Events such as these brought awareness of business risks, predominantly environmental risks, to the fore. Sustainability thinking had landed on the agendas of corporate executives!

Initially, it assumed a narrow interpretation of risk-management pertaining to environmental aspects. In other words, it was purely focused on what needs to be done to prevent operating licenses being revoked. However, over time, corporations began to see and enjoy the broader set of business opportunities that integrating sustainability practices more deeply can unlock. It is no wonder that the number of companies that actively participate in our Corporate Sustainability Assessment (CSA), an annual ESG analysis of over 3,900 listed companies, in order to secure a spot in the coveted Dow Jones Sustainability Indices, has continued to increase over the years.

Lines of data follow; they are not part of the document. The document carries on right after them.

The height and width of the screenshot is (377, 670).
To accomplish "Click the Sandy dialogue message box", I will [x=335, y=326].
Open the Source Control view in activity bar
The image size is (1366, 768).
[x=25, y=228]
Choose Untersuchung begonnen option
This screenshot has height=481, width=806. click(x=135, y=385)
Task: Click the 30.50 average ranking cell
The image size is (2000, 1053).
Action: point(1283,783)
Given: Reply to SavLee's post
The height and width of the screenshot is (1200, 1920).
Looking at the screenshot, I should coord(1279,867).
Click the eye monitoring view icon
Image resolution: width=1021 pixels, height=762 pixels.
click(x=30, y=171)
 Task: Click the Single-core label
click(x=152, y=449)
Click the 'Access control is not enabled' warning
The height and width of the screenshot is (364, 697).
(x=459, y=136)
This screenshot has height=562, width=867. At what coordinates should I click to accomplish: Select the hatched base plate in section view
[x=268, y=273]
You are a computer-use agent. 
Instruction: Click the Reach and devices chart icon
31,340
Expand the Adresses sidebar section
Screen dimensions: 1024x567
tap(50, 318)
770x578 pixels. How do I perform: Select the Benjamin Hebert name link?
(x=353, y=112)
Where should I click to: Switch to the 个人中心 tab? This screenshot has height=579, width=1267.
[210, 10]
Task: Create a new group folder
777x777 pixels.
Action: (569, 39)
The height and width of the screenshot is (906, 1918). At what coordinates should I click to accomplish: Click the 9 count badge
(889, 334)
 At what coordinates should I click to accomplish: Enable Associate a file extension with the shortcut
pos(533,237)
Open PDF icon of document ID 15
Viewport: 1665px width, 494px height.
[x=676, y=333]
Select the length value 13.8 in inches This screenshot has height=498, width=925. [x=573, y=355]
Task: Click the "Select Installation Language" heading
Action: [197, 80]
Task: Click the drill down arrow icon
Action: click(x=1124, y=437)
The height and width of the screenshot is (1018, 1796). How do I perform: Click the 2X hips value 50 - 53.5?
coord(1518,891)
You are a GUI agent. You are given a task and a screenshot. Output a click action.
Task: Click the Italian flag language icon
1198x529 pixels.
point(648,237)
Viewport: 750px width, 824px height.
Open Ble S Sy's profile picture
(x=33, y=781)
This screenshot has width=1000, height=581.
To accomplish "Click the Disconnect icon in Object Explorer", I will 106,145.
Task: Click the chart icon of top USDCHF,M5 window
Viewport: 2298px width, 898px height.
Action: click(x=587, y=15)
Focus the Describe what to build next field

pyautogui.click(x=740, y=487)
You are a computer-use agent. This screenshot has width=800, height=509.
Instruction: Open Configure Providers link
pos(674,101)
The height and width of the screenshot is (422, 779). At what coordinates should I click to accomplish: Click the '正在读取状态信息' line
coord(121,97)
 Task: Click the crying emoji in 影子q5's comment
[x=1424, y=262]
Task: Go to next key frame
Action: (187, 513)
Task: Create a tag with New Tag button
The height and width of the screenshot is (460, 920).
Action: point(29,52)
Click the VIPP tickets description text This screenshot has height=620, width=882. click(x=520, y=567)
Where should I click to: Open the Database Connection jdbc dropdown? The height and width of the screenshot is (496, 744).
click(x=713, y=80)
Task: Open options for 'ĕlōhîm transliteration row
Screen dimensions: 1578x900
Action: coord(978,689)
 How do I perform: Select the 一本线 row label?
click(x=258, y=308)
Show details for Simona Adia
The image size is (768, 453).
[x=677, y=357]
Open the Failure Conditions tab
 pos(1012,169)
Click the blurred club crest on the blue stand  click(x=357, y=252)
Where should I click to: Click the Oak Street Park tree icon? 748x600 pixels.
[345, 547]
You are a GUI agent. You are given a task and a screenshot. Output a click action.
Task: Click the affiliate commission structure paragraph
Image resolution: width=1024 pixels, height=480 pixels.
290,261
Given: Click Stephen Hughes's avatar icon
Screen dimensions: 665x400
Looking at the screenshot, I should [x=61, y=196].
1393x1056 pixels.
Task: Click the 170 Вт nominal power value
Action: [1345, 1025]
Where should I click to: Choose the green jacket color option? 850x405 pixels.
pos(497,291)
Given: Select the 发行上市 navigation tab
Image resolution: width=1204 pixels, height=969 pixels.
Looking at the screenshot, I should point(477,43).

Gradually, and with somewhat of a time-lag, sustainability thinking spread from the corporate sector to the investor community (see Chart 1). Despite this, the way in which the financial sector has embraced sustainability follows a very similar pattern to that of the corporate world.

When investors began to address the challenge of sustainability, the predominant focus was on risk management. Sound familiar? Specifically, they were focused on avoiding controversial investments. Exclusions were the natural answer, but in time and in much the same way as it happened in the corporate sector, this preliminary sustainability thinking evolved. The opportunities that come along with a deeper integration of sustainability principles now also became obvious to investors: identifying more innovative business models, attractive investments, better performance, to name a few. And while exclusionary screening is still the most widely applied Sustainability Investing strategy, more sophisticated strategies are rapidly gaining traction (see Chart 2).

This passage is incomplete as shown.